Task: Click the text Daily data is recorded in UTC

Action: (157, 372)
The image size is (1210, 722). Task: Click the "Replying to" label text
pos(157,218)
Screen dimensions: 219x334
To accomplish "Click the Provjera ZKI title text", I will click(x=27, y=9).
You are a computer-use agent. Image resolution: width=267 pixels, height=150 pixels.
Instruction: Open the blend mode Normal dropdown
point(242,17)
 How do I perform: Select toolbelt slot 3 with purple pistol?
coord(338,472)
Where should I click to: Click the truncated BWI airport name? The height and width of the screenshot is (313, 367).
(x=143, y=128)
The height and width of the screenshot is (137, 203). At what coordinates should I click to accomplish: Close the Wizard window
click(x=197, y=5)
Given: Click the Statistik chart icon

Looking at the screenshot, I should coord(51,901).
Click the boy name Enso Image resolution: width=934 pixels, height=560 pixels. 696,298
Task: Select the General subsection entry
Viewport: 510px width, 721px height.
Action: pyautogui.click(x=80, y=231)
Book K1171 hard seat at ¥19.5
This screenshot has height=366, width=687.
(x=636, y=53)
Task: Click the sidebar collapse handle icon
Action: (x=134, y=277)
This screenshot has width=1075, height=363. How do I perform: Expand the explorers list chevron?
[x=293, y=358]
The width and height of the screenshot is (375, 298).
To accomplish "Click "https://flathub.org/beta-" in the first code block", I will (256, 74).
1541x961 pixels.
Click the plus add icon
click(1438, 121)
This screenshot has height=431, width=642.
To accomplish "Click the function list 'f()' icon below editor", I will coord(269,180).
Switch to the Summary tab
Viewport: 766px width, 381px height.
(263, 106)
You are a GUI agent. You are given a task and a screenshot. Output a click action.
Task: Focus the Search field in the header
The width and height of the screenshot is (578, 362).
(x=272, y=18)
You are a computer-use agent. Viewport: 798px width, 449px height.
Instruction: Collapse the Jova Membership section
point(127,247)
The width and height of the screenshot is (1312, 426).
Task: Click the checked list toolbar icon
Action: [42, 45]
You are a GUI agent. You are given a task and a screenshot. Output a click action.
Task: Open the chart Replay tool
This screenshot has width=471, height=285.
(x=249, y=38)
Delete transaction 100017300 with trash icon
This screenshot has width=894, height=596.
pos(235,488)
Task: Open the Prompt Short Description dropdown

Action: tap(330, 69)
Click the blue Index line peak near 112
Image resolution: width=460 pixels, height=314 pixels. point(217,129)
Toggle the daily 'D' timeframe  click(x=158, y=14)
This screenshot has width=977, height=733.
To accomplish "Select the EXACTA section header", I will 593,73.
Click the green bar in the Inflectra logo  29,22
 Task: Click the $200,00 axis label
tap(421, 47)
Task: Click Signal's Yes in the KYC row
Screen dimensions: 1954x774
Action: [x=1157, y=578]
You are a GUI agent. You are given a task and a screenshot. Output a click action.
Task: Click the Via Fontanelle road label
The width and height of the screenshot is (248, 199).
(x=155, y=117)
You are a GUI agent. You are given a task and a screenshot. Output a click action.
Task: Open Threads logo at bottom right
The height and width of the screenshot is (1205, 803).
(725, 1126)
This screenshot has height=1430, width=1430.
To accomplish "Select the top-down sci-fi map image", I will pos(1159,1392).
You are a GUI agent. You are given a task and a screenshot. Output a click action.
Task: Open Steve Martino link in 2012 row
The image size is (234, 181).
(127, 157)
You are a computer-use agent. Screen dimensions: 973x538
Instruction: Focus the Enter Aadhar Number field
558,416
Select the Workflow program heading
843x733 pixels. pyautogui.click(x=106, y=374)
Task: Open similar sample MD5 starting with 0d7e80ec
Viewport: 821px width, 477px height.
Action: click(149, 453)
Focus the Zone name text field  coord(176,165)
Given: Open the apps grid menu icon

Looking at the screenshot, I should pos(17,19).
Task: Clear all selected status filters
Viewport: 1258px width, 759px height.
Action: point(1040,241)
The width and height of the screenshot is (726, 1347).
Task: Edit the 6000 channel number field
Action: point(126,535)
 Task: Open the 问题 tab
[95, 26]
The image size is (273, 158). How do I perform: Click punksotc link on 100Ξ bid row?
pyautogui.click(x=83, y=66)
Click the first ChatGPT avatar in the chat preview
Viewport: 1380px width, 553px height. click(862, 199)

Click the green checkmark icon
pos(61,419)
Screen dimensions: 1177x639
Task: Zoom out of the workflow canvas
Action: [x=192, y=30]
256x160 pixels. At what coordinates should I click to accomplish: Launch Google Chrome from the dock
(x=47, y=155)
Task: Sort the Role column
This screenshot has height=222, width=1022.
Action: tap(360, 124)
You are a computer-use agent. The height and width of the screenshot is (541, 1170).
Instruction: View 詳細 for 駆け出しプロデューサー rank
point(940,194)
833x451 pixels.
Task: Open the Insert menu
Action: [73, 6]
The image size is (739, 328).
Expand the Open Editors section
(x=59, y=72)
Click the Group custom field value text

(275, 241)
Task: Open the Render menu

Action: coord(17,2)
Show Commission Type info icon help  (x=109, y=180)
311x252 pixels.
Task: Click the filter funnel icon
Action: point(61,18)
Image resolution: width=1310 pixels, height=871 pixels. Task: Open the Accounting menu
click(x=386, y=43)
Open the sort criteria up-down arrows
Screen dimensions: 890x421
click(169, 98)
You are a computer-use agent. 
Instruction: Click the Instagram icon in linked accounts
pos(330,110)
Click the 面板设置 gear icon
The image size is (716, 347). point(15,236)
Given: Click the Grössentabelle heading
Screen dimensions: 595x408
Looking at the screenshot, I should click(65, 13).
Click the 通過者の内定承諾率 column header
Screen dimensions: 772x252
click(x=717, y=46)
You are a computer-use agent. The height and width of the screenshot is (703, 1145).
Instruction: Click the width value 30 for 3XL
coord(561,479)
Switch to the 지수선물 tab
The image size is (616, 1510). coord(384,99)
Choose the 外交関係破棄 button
────────────────────
Your objective. Rewrite all the rows above as a Markdown table with the columns "Row" and "Content", numbering each row in order and leaving out blank lines.

Answer in full.
| Row | Content |
|---|---|
| 1 | Task: Click the text Daily data is recorded in UTC |
| 2 | Action: (157, 372) |
| 3 | The image size is (1210, 722). Task: Click the "Replying to" label text |
| 4 | pos(157,218) |
| 5 | Screen dimensions: 219x334 |
| 6 | To accomplish "Click the Provjera ZKI title text", I will click(x=27, y=9). |
| 7 | You are a computer-use agent. Image resolution: width=267 pixels, height=150 pixels. |
| 8 | Instruction: Open the blend mode Normal dropdown |
| 9 | point(242,17) |
| 10 |  How do I perform: Select toolbelt slot 3 with purple pistol? |
| 11 | coord(338,472) |
| 12 | Where should I click to: Click the truncated BWI airport name? The height and width of the screenshot is (313, 367). |
| 13 | (x=143, y=128) |
| 14 | The height and width of the screenshot is (137, 203). At what coordinates should I click to accomplish: Close the Wizard window |
| 15 | click(x=197, y=5) |
| 16 | Given: Click the Statistik chart icon |
| 17 | Looking at the screenshot, I should coord(51,901). |
| 18 | Click the boy name Enso Image resolution: width=934 pixels, height=560 pixels. 696,298 |
| 19 | Task: Select the General subsection entry |
| 20 | Viewport: 510px width, 721px height. |
| 21 | Action: pyautogui.click(x=80, y=231) |
| 22 | Book K1171 hard seat at ¥19.5 |
| 23 | This screenshot has height=366, width=687. |
| 24 | (x=636, y=53) |
| 25 | Task: Click the sidebar collapse handle icon |
| 26 | Action: (x=134, y=277) |
| 27 | This screenshot has width=1075, height=363. How do I perform: Expand the explorers list chevron? |
| 28 | [x=293, y=358] |
| 29 | The width and height of the screenshot is (375, 298). |
| 30 | To accomplish "Click "https://flathub.org/beta-" in the first code block", I will (256, 74). |
| 31 | 1541x961 pixels. |
| 32 | Click the plus add icon |
| 33 | click(1438, 121) |
| 34 | This screenshot has height=431, width=642. |
| 35 | To accomplish "Click the function list 'f()' icon below editor", I will coord(269,180). |
| 36 | Switch to the Summary tab |
| 37 | Viewport: 766px width, 381px height. |
| 38 | (263, 106) |
| 39 | You are a GUI agent. You are given a task and a screenshot. Output a click action. |
| 40 | Task: Focus the Search field in the header |
| 41 | The width and height of the screenshot is (578, 362). |
| 42 | (x=272, y=18) |
| 43 | You are a computer-use agent. Viewport: 798px width, 449px height. |
| 44 | Instruction: Collapse the Jova Membership section |
| 45 | point(127,247) |
| 46 | The width and height of the screenshot is (1312, 426). |
| 47 | Task: Click the checked list toolbar icon |
| 48 | Action: [42, 45] |
| 49 | You are a GUI agent. You are given a task and a screenshot. Output a click action. |
| 50 | Task: Open the chart Replay tool |
| 51 | This screenshot has width=471, height=285. |
| 52 | (x=249, y=38) |
| 53 | Delete transaction 100017300 with trash icon |
| 54 | This screenshot has width=894, height=596. |
| 55 | pos(235,488) |
| 56 | Task: Open the Prompt Short Description dropdown |
| 57 | Action: tap(330, 69) |
| 58 | Click the blue Index line peak near 112 |
| 59 | Image resolution: width=460 pixels, height=314 pixels. point(217,129) |
| 60 | Toggle the daily 'D' timeframe  click(x=158, y=14) |
| 61 | This screenshot has width=977, height=733. |
| 62 | To accomplish "Select the EXACTA section header", I will 593,73. |
| 63 | Click the green bar in the Inflectra logo  29,22 |
| 64 |  Task: Click the $200,00 axis label |
| 65 | tap(421, 47) |
| 66 | Task: Click Signal's Yes in the KYC row |
| 67 | Screen dimensions: 1954x774 |
| 68 | Action: [x=1157, y=578] |
| 69 | You are a GUI agent. You are given a task and a screenshot. Output a click action. |
| 70 | Task: Click the Via Fontanelle road label |
| 71 | The width and height of the screenshot is (248, 199). |
| 72 | (x=155, y=117) |
| 73 | You are a GUI agent. You are given a task and a screenshot. Output a click action. |
| 74 | Task: Open Threads logo at bottom right |
| 75 | The height and width of the screenshot is (1205, 803). |
| 76 | (725, 1126) |
| 77 | This screenshot has height=1430, width=1430. |
| 78 | To accomplish "Select the top-down sci-fi map image", I will pos(1159,1392). |
| 79 | You are a GUI agent. You are given a task and a screenshot. Output a click action. |
| 80 | Task: Open Steve Martino link in 2012 row |
| 81 | The image size is (234, 181). |
| 82 | (127, 157) |
| 83 | You are a computer-use agent. Screen dimensions: 973x538 |
| 84 | Instruction: Focus the Enter Aadhar Number field |
| 85 | 558,416 |
| 86 | Select the Workflow program heading |
| 87 | 843x733 pixels. pyautogui.click(x=106, y=374) |
| 88 | Task: Open similar sample MD5 starting with 0d7e80ec |
| 89 | Viewport: 821px width, 477px height. |
| 90 | Action: click(149, 453) |
| 91 | Focus the Zone name text field  coord(176,165) |
| 92 | Given: Open the apps grid menu icon |
| 93 | Looking at the screenshot, I should pos(17,19). |
| 94 | Task: Clear all selected status filters |
| 95 | Viewport: 1258px width, 759px height. |
| 96 | Action: point(1040,241) |
| 97 | The width and height of the screenshot is (726, 1347). |
| 98 | Task: Edit the 6000 channel number field |
| 99 | Action: point(126,535) |
| 100 |  Task: Open the 问题 tab |
| 101 | [95, 26] |
| 102 | The image size is (273, 158). How do I perform: Click punksotc link on 100Ξ bid row? |
| 103 | pyautogui.click(x=83, y=66) |
| 104 | Click the first ChatGPT avatar in the chat preview |
| 105 | Viewport: 1380px width, 553px height. click(862, 199) |
| 106 | Click the green checkmark icon |
| 107 | pos(61,419) |
| 108 | Screen dimensions: 1177x639 |
| 109 | Task: Zoom out of the workflow canvas |
| 110 | Action: [x=192, y=30] |
| 111 | 256x160 pixels. At what coordinates should I click to accomplish: Launch Google Chrome from the dock |
| 112 | (x=47, y=155) |
| 113 | Task: Sort the Role column |
| 114 | This screenshot has height=222, width=1022. |
| 115 | Action: tap(360, 124) |
| 116 | You are a computer-use agent. The height and width of the screenshot is (541, 1170). |
| 117 | Instruction: View 詳細 for 駆け出しプロデューサー rank |
| 118 | point(940,194) |
| 119 | 833x451 pixels. |
| 120 | Task: Open the Insert menu |
| 121 | Action: [73, 6] |
| 122 | The image size is (739, 328). |
| 123 | Expand the Open Editors section |
| 124 | (x=59, y=72) |
| 125 | Click the Group custom field value text |
| 126 | (275, 241) |
| 127 | Task: Open the Render menu |
| 128 | Action: coord(17,2) |
| 129 | Show Commission Type info icon help  (x=109, y=180) |
| 130 | 311x252 pixels. |
| 131 | Task: Click the filter funnel icon |
| 132 | Action: point(61,18) |
| 133 | Image resolution: width=1310 pixels, height=871 pixels. Task: Open the Accounting menu |
| 134 | click(x=386, y=43) |
| 135 | Open the sort criteria up-down arrows |
| 136 | Screen dimensions: 890x421 |
| 137 | click(169, 98) |
| 138 | You are a computer-use agent.  |
| 139 | Instruction: Click the Instagram icon in linked accounts |
| 140 | pos(330,110) |
| 141 | Click the 面板设置 gear icon |
| 142 | The image size is (716, 347). point(15,236) |
| 143 | Given: Click the Grössentabelle heading |
| 144 | Screen dimensions: 595x408 |
| 145 | Looking at the screenshot, I should click(65, 13). |
| 146 | Click the 通過者の内定承諾率 column header |
| 147 | Screen dimensions: 772x252 |
| 148 | click(x=717, y=46) |
| 149 | You are a computer-use agent. The height and width of the screenshot is (703, 1145). |
| 150 | Instruction: Click the width value 30 for 3XL |
| 151 | coord(561,479) |
| 152 | Switch to the 지수선물 tab |
| 153 | The image size is (616, 1510). coord(384,99) |
| 154 | Choose the 外交関係破棄 button |